[BEGIN TEXT TO READ]

# Bluefin Tuna ???



## The Bucket

Any chef suggestions for preparing a fresh bluefin tuna fillet ???

Otherwise I'll give it to Al as NS4D will eat anything  

Cook'em if ya got'em,

`bucket


----------



## Darkness

Give it to the Asian Connection. Stuff ain't fit for us round-eyes.... Bloooooody.


----------



## AL_N_VB

The Bucket said:


> Any chef suggestions for preparing a fresh bluefin tuna fillet ???
> 
> Otherwise I'll give it to Al as NS4D will eat anything
> 
> Cook'em if ya got'em,
> 
> `bucket




anything tastes good wit a lil old bay


----------



## NTKG

damn russ....





u seemed to have liked the cat i made last time.....


----------



## Darkness

I was hungry.


----------



## Rockstar

i like to keep my tuna simple... coat with melted butter and fresh garlic, sprinkle on kosher salt and ground pepper to taste... throw that bad boy on the grill. if you want, look up a recipe for a blackening dry rub that you like. cook it until it's almost where you want it, coat in butter, rub on your seasoning and blacken that baby. it goes great over a salad, or with a meal.


----------



## Rockstar

Nserch4Drum said:


> anything tastes good wit a lil old bay


that's what i always said about beer...

[END TEXT TO READ]
[BEGIN LISTED ENTRIES]

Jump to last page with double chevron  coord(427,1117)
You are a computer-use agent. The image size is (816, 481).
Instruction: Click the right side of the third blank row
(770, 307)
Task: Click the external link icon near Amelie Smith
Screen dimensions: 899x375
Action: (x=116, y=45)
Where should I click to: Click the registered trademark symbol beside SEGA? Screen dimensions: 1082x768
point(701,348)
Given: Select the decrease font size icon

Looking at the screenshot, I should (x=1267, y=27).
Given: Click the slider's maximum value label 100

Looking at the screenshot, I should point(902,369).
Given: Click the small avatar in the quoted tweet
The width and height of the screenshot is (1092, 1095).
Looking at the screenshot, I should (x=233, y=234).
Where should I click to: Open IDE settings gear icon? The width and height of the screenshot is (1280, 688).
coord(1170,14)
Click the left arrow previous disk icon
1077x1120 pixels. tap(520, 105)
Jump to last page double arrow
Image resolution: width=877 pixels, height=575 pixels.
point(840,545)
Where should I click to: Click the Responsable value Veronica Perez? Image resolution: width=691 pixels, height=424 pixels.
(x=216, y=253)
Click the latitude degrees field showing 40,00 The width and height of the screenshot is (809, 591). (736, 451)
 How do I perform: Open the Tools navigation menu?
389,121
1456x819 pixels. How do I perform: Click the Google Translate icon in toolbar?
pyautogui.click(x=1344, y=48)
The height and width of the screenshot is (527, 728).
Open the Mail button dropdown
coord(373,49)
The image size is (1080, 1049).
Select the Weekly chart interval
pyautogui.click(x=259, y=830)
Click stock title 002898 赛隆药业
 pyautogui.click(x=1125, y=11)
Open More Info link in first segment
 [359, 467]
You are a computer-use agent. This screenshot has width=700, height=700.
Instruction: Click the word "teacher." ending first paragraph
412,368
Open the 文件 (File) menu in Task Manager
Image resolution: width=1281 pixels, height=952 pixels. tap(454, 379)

[END LISTED ENTRIES]

* _EXERCISES_:
1. According to the post by AL_N_VB in the bluefin tuna thread, what makes anything taste good?
2. Explain why The Bucket, in the bluefin tuna thread, plans to give the fillet to Al if no one offers suggestions for preparing it.
3. Continue the bluefin tuna thread past its final post.

* _WRITTEN ANSWERS_:
1. A little old bay.

2. The Bucket says that, without chef suggestions, the fresh bluefin tuna fillet will go to Al because NS4D will eat anything.

3.
----------



## Mztell

I use a very simple marinade for my tuna as well as my steaks.

McCormick Grill Mates - Montreal Steak seasoning
olive oil - 1/2 cup aprox
Soy sauce - 4 tbsp - aprox

Place the tuna steaks in a baking dish.

In a zip lock bag put the olive oil, soy sauce & seasoning. Seal the bag & shake it up well to mix everything up. Pour it over the tuna steaks & put in the fridge & marinate about 10 minutes.

Throw them on a hot grill aprox 5 mins per side (when the tuna starts to flake)

You can also broil them in the oven, but I think they taste better off the grill

Enjoy


----------



## Fox Watersports

*Rule of thumb for cooking bluefins.....*

If it would be worthless on the sushi market (no fat), it would be acceptable to grill, if marinated. If the fish has a lot of fat, eat it raw, or give it to the cat. The grease smell that comes from the fat burning down will gag you.


----------



## emanuel

Sushi...mmmmmmmmm


----------



## RuddeDogg

*Tuna...*

I like mine grilled on the bbq. 

First take some real butter, not the spread. Let it get soft. Then take fresh dill, parsley, onion powder and garlic powder. Combine herbs with butter and whip with a spoon to make a compound butter. Spread on fillet. Wrap in foil and put it on the bbq grill for about 15-20 mins depending on how rare or cooked you like it.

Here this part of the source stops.